Yahoo Finance reporter Jen Schonberger discusses news that the White House is weighing the idea of stablecoin regulation that would extend beyond banks and the EU reaching a landmark deal on crypto regulation.
BRAD SMITH: Welcome back, everyone. As pressure mounts to roll out regulation on the crypto market, the Biden administration is weighing stablecoin regulation outside of traditional banks. Joining us now with the breakdown of what this could look like, we've got Yahoo Finance's Jennifer Schonberger. Jennifer.
JENNIFER SCHONBERGER: Good morning. That's right. The president's working group on financial markets is open to regulating stablecoin issuers through methods other than as banks, according to a senior administration official. The [? DWG ?] initially recommended last fall that only insured depository institutions, which are subject to more rigorous oversight and regulation, right-- banks-- should be allowed to issue stablecoins. So this is the first time the administration has acknowledged a model outside of traditional banks that could suffice. One of those, a remote subsidiary option.

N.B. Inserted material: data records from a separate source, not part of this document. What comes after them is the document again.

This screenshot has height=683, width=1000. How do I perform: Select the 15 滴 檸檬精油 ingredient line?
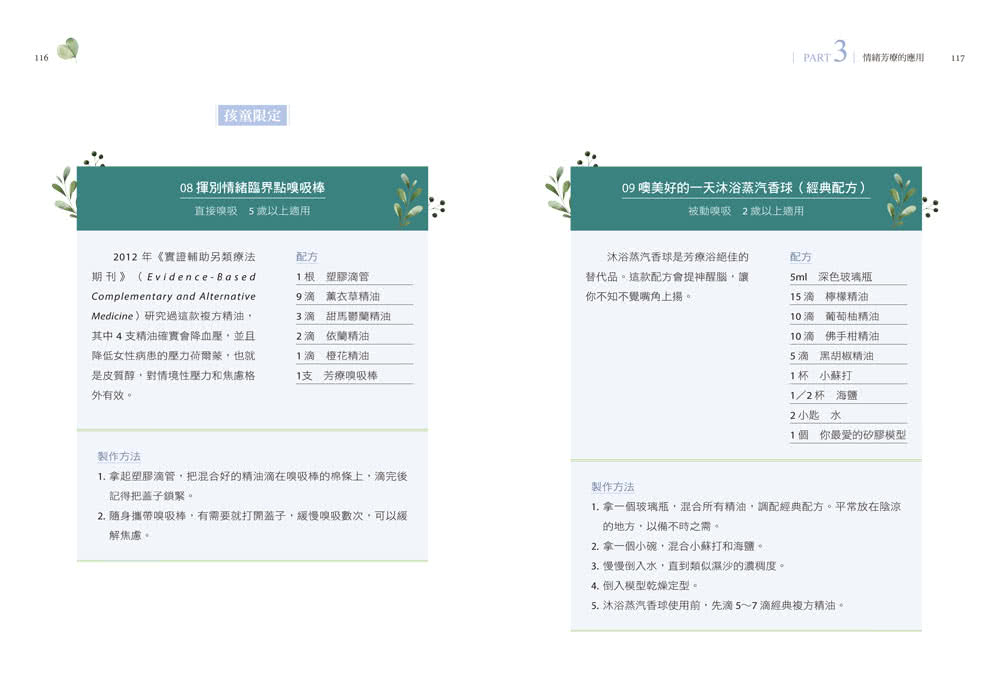(829, 296)
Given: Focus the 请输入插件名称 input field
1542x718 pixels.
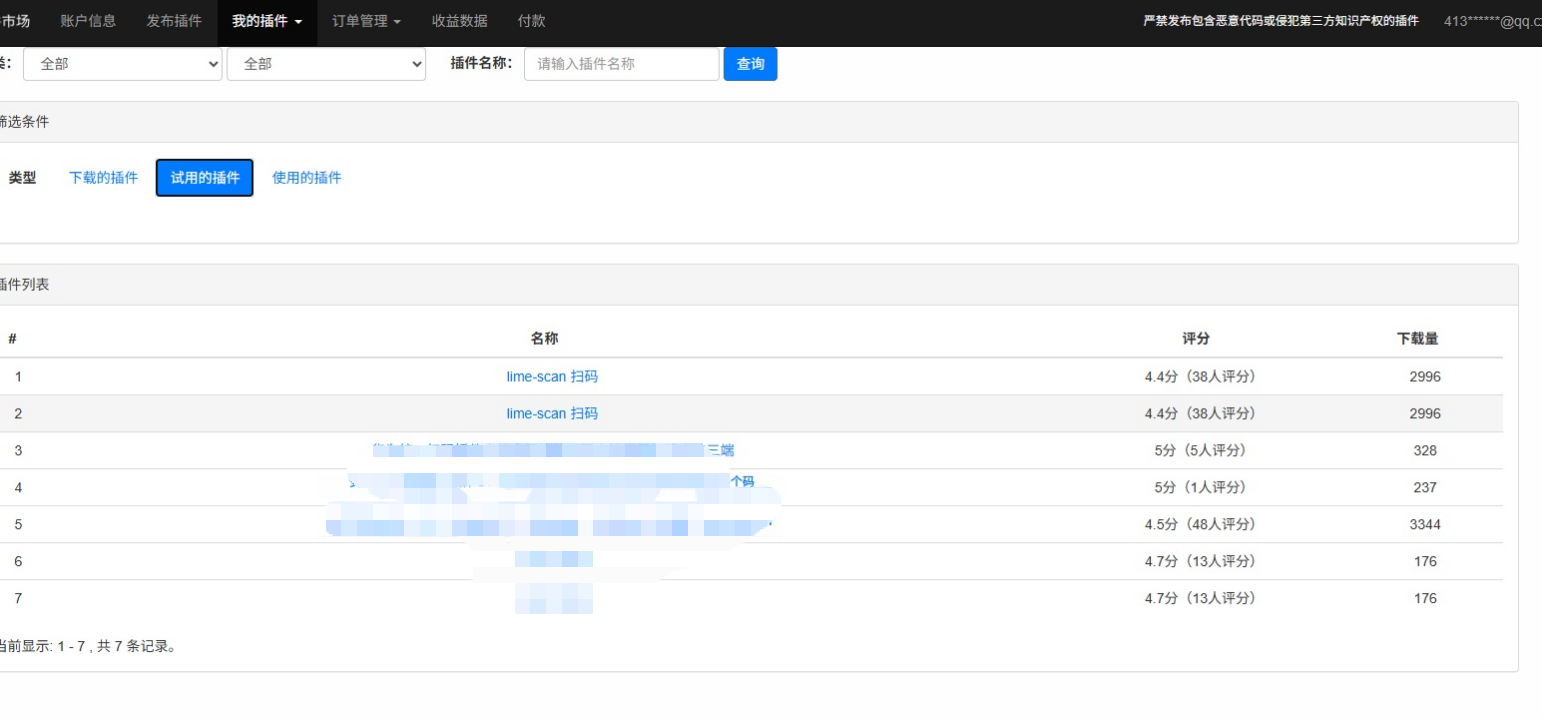Looking at the screenshot, I should (x=621, y=64).
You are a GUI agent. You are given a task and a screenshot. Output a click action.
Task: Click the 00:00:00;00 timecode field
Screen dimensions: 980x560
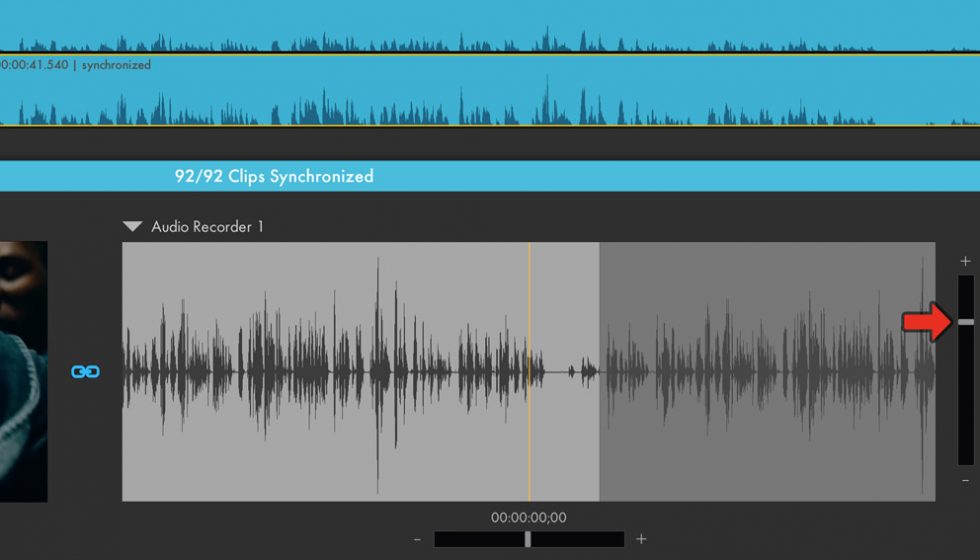(528, 518)
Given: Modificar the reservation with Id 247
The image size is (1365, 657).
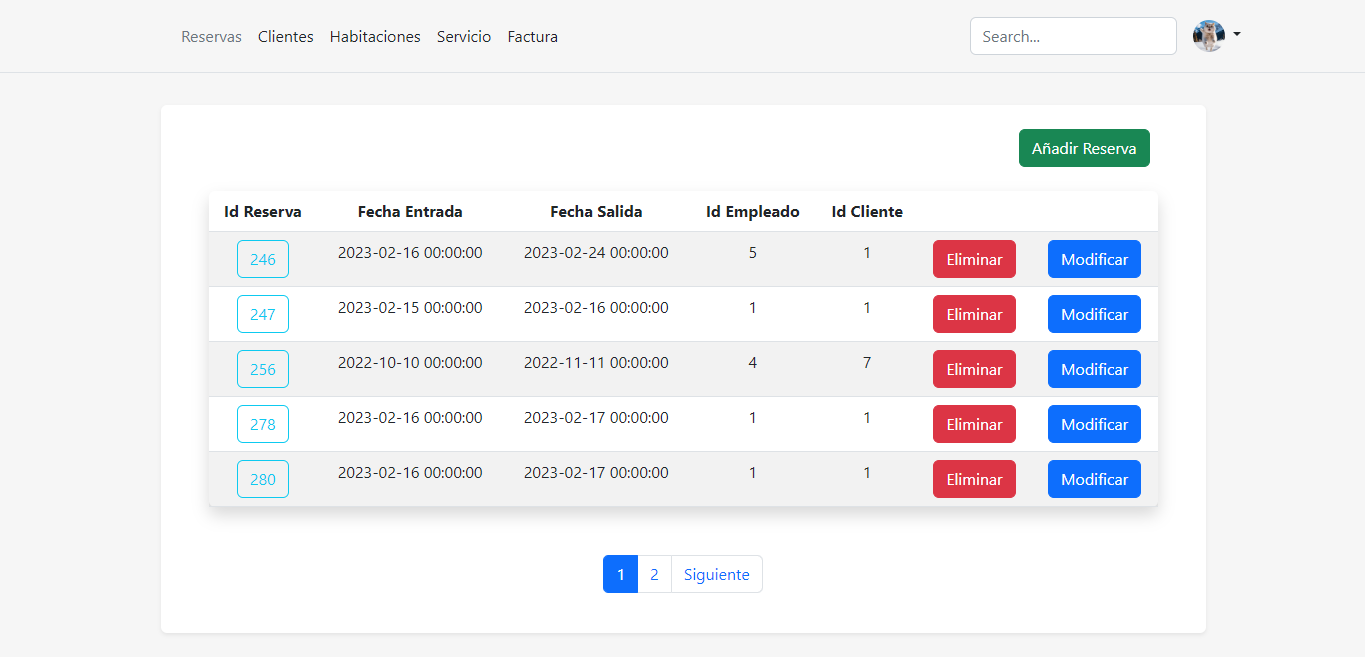Looking at the screenshot, I should coord(1093,313).
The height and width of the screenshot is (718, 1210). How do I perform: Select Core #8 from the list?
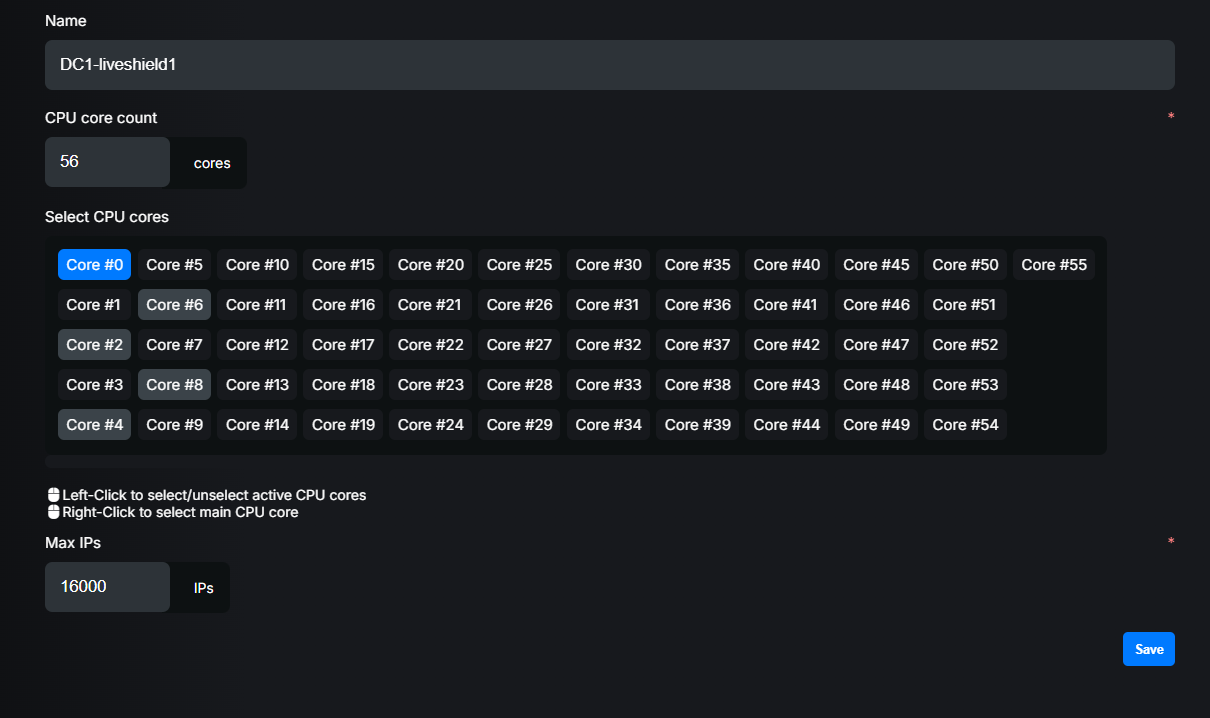coord(174,384)
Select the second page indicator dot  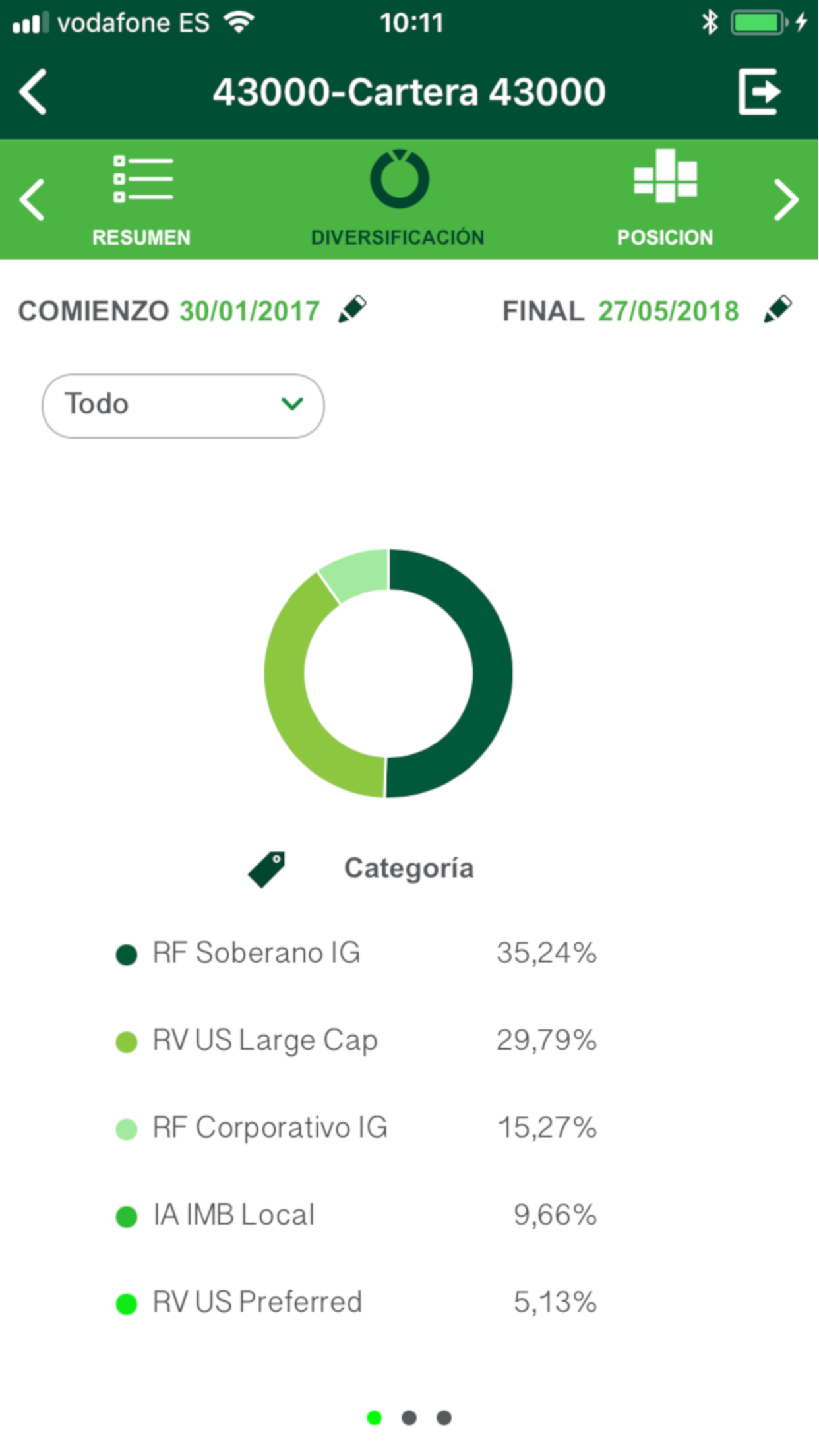(410, 1418)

The PWG, a group composed of the heads of Treasury, the Federal Reserve, the Securities and Exchange Commission, among other financial regulatory bodies, met in a closed door meeting Thursday morning. The group discussed oversight of stablecoins following the run on Terra USD, which caused shockwaves in crypto markets in early May, touching off what some have called a crypto winter.
Now, this meeting also comes as negotiations over legislation to regulate stablecoins intensify on Capitol Hill. There's a new legislative effort that's emerging in the House Financial Services Committee by Chairwoman Maxine Waters and ranking member Patrick McHenry to regulate stablecoins. According to an administration official, there is a concerted effort to get stablecoin legislation done this year. Guys.
JULIE HYMAN: In the meantime, Jen, over in the European Union, while we're sort of, like, muddling around in terms of trying to figure out crypto regulation writ large, they seem to be making more progress.
JENNIFER SCHONBERGER: Yeah, Julie, the EU seems to be leading the crypto regulatory charge overnight, securing an agreement in what could be the first major regulatory framework for regulating crypto in the world. The EU securing rules that would protect consumers against hacks and scams, regulate exchanges. It would also require stablecoin issuers to have a certain amount of capital on hand to make sure if there are massive withdrawals, they would be able to meet that.
So the EU really a first mover in this space, just as the US, as you said, sort of muddling along here. There are legislative proposals underway in Congress. And agencies here in Washington, DC are studying how to regulate cryptocurrencies at the direction of President Biden's executive order from earlier this year. But the reality is that we're probably not going to see anything passed till 2023, maybe even 2024 at this point.
JULIE HYMAN: Well, unless we take a cue, I guess, from the Europeans. Thanks so much, Jen. Appreciate it.